On 25-Apr-21 20:34, Mark Sapiro wrote:
On 4/25/21 4:37 PM, tlhackque via Mailman-users wrote:
The described timeouts are something that hyperkitty ought to be able to avoid. For apache, the timeout is idle time between blocks of output. Hyperkitty can avoid this by generating the archive in segments (based on size, or elapsed time), flushing its output buffer, generating a multi-file archive, and/or using Transfer-Encoding: chunked (chunked doesn't work for http/2). It ought to be able to break the work into blocks of "n" messages & do something to generate output. Besides avoiding timeouts, working in segments allows the GUI to display meaningful progress (e.g. if you're loading with XMLHttpRequest, "onprogress") It really oughtn't be up to the user to break up the request. It is not the web server that times out. I'm not sure about uwsgi because I don't use it, but the timeouts I see are on servers that use gunicorn as the WSGI interface to Django and the timeout is in a gunicorn worker. This is controlled by the timeout setting in the gunicorn config. <https://docs.gunicorn.org/en/stable/settings.html#timeout>
Note that even 300 seconds is not enough to download the entire <https://mail.python.org/archives/list/python-dev@python.org/> archive.
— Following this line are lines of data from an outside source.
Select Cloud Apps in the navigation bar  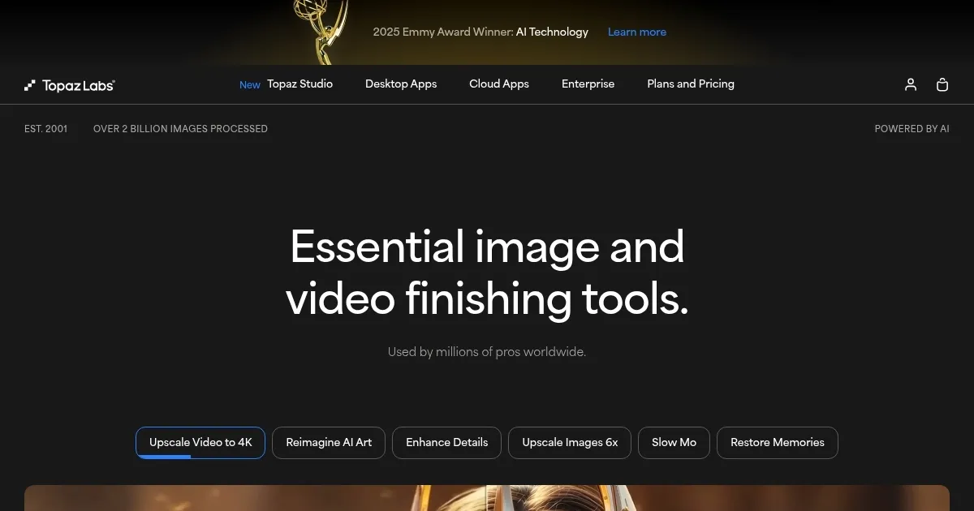pyautogui.click(x=498, y=84)
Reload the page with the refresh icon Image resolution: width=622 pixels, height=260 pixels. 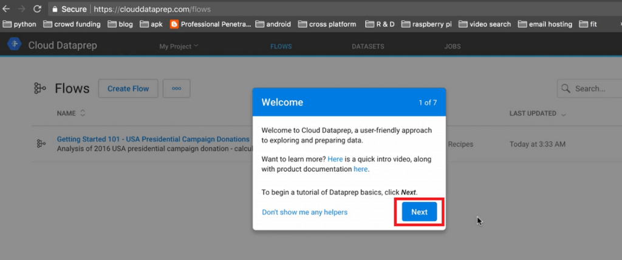coord(38,9)
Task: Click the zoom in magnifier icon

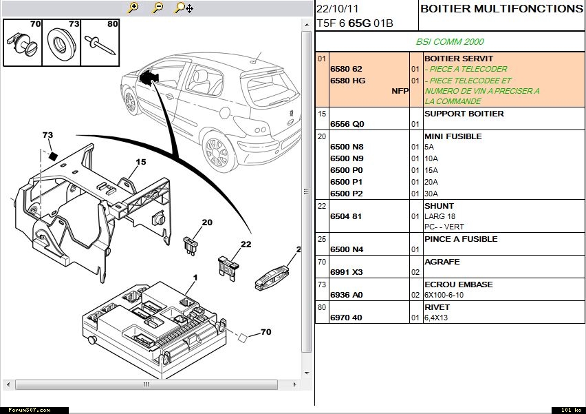Action: pyautogui.click(x=133, y=8)
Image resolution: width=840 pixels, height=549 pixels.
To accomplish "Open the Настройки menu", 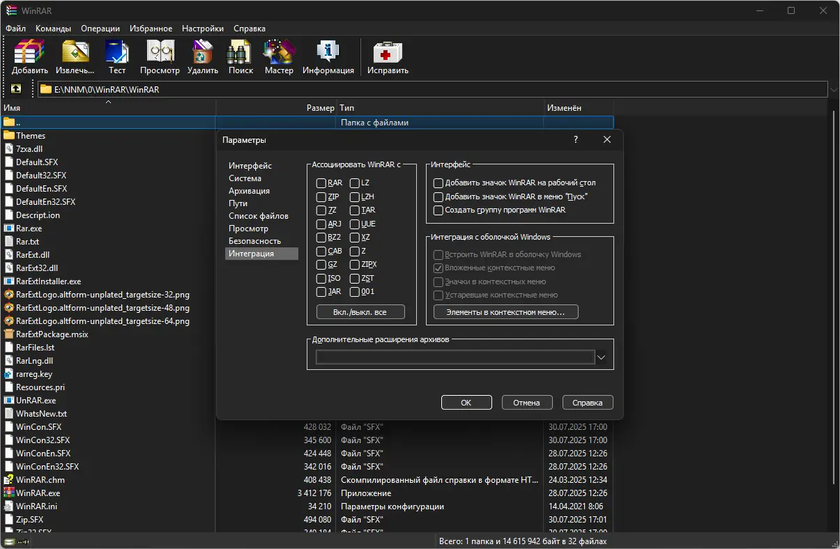I will [202, 29].
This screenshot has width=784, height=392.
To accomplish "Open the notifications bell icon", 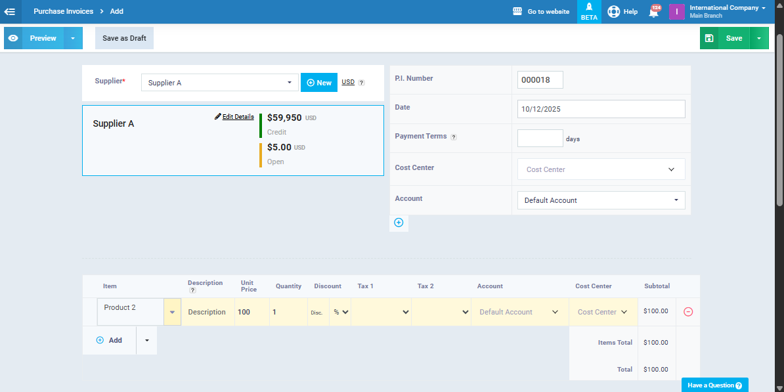I will (653, 12).
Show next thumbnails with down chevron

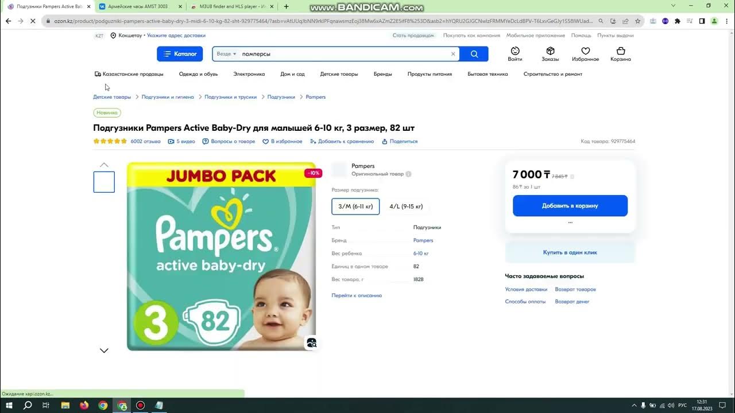point(104,350)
It may be possible to get HyperKitty to chunk the output to avoid this, but it doesn't currently do that. Care to submit an MR?
I'm afraid (u)WSGI, Django, and gunicorn are not technologies that I work with.
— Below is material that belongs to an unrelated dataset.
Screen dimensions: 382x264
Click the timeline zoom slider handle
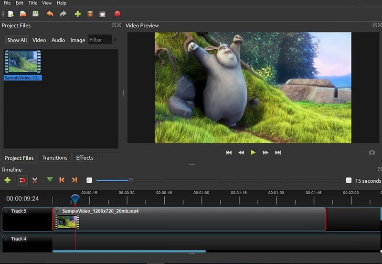130,180
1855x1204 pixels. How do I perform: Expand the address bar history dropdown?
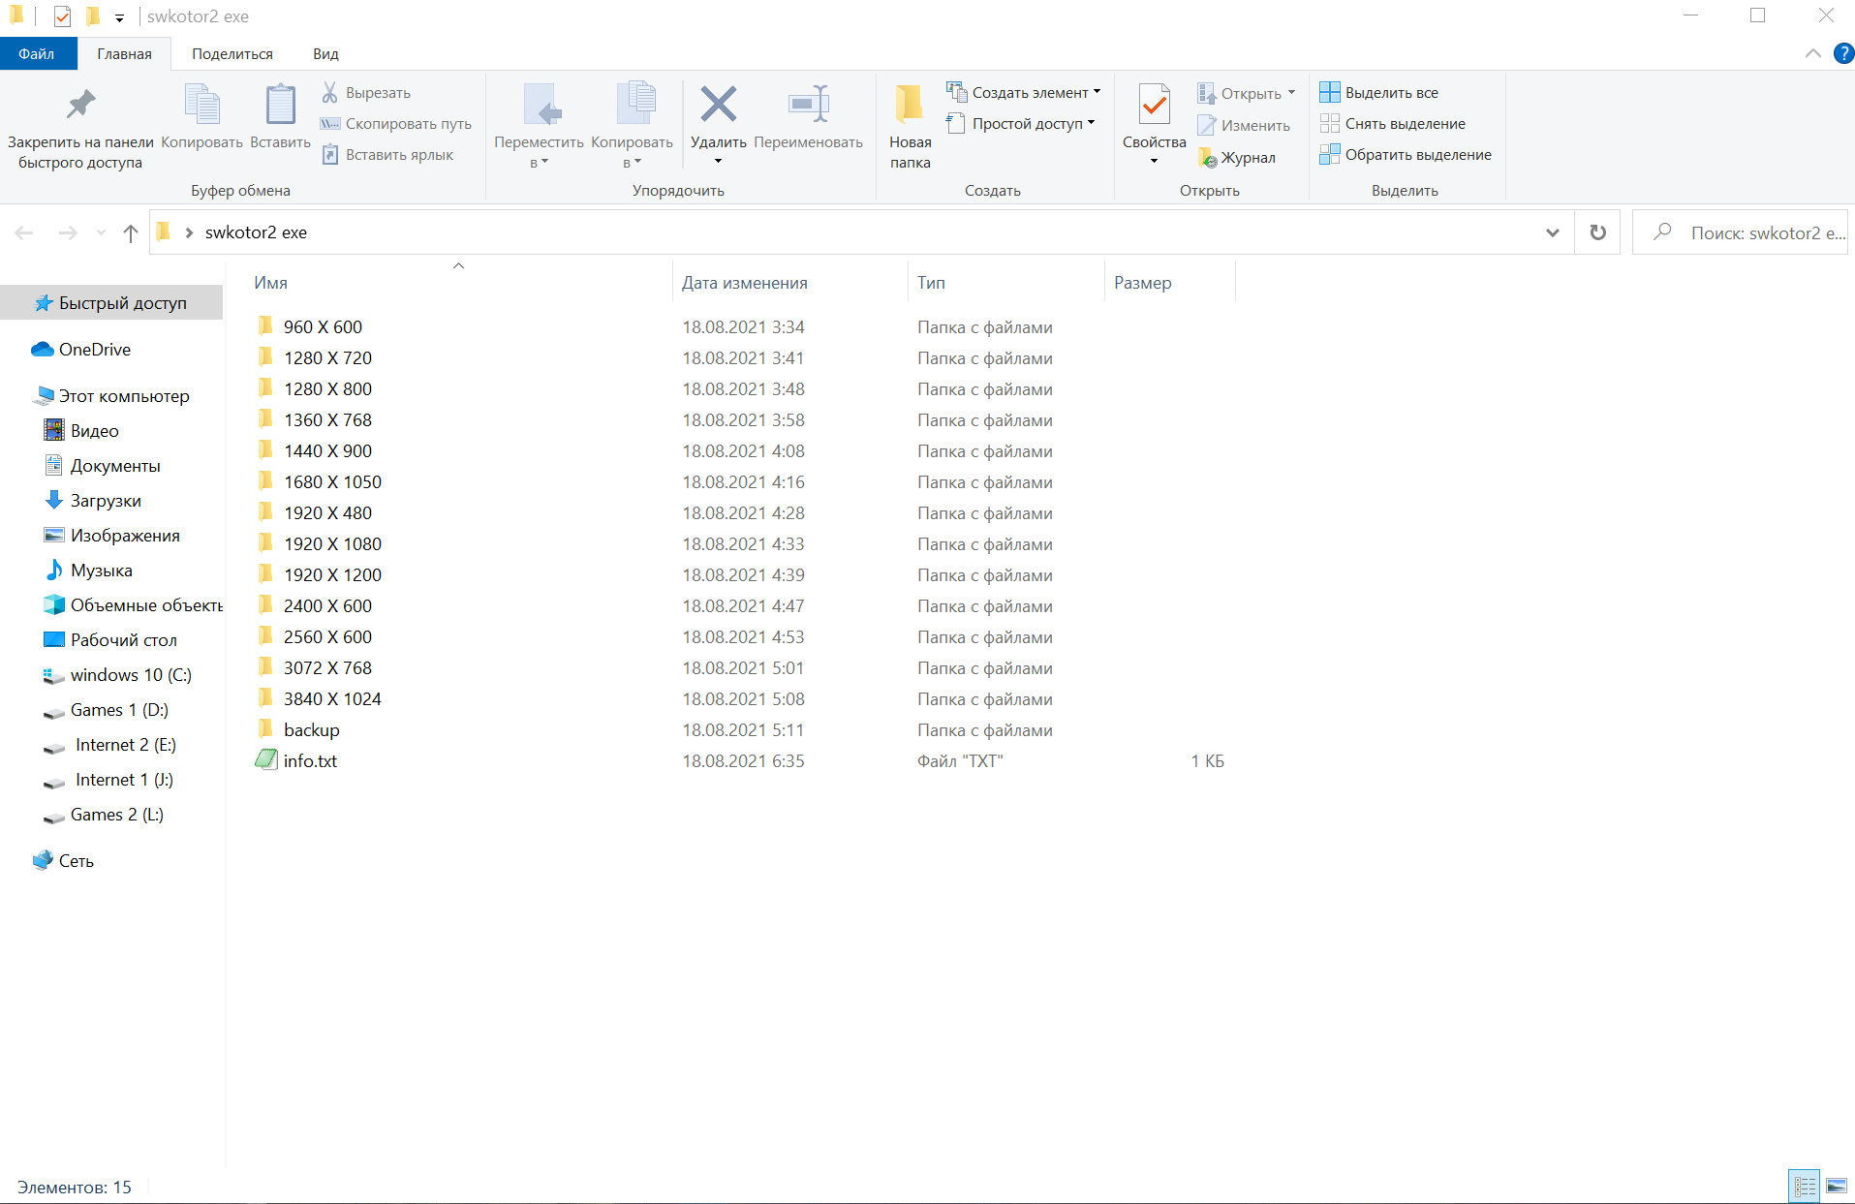pos(1552,232)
It sounds as if hyperkitty is compiling the entire archive before sending the first byte.
The gunicorn doc that you pointed to says
Workers silent for more than this many seconds are killed and restarted. Setting it to 0 has the effect of infinite timeouts by disabling timeouts for all workers entirely.
"Silent" sounds like the standard webserver "you have to push some bits, or we assume you're stuck".
My understanding is that gunicorn is a Python persistence server that is run behind a webserver proxy. So the (proxy) webserver (apache, nginx, ...) timeouts also apply and would need to be increased.
Might be interesting to try 0 (gunicorn) / 1200 (webserver) with your python-dev archive, time it and see how much (encoded) data is transferred... (I would expect most mailing list archives to compress nicely, though those with binary attachments wont.)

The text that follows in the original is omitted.